■ GOAL ■
List every character name mentioned in the Star Trek casting text below.

■ EXCERPTED TEXT ■
A year later, Roddenberry again wanted Kelley to play the ship's doctor (this time renamed Mark Piper), but again, the director, James Goldstone opted for another actor, Paul Fix. Finally, Roddenberry stood on his heels, and got Kelley to portray the doctor, named Leonard McCoy, for the series itself, starting with the first regular episode, "The Corbomite Maneuver". (Inside Star Trek: The Real Story, pp. 75, 152)

Martin Landau[]

Martin Landau was apparently one of the actors considered for the role of Spock, but instead opted to take the role of Rollin Hand on Mission: Impossible, which was produced by Desilu at the same time. [8] [9] Leonard Nimoy went on to play Spock and, ironically, later joined the cast of Mission: Impossible after Landau left that show.

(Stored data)
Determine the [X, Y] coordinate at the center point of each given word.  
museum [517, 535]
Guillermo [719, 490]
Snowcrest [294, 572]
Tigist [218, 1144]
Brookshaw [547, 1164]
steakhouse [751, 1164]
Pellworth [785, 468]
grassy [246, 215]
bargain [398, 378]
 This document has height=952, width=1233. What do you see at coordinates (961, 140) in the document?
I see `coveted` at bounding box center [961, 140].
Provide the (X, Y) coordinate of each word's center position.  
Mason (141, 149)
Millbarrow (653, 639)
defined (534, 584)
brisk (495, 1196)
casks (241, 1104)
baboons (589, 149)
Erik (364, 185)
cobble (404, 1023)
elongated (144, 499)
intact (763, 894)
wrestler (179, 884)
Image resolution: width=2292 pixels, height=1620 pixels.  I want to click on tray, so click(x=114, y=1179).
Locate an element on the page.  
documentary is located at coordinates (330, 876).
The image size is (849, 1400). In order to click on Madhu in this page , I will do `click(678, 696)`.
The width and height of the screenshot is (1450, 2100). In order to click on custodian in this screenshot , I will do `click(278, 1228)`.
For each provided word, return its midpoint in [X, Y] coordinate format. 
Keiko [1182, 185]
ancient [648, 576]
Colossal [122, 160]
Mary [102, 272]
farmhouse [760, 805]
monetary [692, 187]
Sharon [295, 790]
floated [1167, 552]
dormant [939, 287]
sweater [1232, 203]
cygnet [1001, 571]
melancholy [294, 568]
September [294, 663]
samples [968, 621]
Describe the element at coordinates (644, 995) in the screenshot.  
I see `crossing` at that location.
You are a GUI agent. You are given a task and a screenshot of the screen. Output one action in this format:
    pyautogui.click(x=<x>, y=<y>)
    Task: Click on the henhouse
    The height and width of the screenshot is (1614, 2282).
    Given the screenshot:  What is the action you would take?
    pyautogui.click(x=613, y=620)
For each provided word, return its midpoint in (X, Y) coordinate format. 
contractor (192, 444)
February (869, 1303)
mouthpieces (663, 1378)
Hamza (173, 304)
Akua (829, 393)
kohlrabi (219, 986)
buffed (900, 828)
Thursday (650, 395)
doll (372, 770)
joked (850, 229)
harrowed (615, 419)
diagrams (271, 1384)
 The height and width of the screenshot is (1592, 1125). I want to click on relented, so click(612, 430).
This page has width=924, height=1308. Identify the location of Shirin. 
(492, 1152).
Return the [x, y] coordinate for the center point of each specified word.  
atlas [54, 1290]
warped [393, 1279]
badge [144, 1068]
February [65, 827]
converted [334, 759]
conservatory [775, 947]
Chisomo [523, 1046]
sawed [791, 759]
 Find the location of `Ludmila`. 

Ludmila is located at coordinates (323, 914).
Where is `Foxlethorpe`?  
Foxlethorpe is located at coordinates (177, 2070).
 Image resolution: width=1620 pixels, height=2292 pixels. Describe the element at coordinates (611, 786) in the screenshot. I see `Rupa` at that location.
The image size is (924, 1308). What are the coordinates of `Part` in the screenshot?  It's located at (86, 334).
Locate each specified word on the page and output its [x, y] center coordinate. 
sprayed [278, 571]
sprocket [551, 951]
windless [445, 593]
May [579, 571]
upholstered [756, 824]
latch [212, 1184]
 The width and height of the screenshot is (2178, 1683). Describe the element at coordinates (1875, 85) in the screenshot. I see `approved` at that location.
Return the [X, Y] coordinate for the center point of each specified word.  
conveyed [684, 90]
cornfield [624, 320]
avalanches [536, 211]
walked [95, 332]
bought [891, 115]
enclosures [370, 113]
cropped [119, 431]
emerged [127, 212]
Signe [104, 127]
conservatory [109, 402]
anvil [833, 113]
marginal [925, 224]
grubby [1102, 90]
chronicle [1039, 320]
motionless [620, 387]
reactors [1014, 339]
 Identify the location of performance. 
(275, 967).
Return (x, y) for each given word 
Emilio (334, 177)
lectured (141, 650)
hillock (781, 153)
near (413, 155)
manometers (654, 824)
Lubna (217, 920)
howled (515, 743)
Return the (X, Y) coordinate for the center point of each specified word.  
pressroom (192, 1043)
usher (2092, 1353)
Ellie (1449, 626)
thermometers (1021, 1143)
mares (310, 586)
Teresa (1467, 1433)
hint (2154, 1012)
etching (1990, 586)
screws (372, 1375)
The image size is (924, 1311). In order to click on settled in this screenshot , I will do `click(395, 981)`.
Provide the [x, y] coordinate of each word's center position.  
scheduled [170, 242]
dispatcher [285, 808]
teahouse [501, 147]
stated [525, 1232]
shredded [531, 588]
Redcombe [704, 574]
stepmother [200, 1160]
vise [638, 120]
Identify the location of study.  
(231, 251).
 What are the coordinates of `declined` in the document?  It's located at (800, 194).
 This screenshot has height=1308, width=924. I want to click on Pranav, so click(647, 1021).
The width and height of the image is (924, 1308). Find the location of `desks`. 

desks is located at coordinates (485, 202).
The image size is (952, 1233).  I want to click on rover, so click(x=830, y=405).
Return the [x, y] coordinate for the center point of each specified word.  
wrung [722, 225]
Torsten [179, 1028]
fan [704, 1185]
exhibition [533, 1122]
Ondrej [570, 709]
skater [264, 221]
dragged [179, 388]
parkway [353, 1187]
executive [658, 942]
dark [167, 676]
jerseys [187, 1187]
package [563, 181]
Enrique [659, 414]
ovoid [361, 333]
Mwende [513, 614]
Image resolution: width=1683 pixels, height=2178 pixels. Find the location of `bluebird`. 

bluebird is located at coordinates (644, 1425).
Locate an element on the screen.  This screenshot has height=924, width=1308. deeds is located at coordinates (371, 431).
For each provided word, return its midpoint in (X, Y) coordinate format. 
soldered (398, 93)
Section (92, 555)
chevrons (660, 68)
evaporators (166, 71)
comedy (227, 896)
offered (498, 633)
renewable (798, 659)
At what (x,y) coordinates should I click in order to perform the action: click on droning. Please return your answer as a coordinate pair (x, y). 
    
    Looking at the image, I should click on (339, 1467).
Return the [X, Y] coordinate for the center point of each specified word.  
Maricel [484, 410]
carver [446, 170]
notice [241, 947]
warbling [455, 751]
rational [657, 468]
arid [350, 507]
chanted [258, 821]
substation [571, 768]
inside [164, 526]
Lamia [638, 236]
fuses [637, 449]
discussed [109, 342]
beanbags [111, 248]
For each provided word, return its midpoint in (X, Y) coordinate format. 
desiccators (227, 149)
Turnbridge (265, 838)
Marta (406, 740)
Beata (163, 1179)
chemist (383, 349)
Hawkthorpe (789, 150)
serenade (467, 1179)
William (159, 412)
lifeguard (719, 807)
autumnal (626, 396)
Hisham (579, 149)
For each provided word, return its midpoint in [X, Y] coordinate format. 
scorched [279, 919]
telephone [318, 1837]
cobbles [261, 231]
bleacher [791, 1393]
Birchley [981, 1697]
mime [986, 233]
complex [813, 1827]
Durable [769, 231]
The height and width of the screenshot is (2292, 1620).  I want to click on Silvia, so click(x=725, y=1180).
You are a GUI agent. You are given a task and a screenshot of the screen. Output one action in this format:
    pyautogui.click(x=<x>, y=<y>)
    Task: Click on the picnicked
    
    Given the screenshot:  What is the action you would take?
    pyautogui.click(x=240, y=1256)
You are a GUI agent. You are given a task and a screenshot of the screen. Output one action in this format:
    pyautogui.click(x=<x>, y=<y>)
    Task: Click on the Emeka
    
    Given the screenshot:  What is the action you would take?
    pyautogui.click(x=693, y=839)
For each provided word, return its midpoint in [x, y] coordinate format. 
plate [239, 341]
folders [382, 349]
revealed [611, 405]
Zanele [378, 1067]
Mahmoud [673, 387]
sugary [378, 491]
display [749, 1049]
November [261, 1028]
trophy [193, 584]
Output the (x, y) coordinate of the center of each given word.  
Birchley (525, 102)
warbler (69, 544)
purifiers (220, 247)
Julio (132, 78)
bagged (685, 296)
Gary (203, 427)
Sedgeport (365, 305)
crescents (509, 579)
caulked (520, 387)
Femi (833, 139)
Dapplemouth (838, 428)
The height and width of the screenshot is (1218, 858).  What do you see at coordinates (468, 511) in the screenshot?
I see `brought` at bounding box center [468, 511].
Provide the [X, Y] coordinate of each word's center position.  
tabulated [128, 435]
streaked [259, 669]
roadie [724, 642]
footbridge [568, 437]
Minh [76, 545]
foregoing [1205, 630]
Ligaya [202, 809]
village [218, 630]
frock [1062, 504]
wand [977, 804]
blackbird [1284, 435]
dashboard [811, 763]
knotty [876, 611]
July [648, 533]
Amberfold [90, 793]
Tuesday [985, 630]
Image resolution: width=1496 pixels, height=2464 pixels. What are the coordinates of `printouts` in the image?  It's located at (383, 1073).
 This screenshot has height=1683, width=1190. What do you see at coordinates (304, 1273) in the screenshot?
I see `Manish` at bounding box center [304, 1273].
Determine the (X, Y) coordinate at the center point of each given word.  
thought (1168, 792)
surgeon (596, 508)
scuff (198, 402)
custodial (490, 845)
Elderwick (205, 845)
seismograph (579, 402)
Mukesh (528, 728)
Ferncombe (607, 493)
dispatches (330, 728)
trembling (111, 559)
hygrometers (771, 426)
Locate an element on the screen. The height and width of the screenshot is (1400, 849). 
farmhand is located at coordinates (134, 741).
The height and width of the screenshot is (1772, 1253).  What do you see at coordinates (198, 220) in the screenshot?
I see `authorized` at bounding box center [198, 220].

■ CORRECT RESPONSE ■
Mark Piper, Leonard McCoy, Spock, Rollin Hand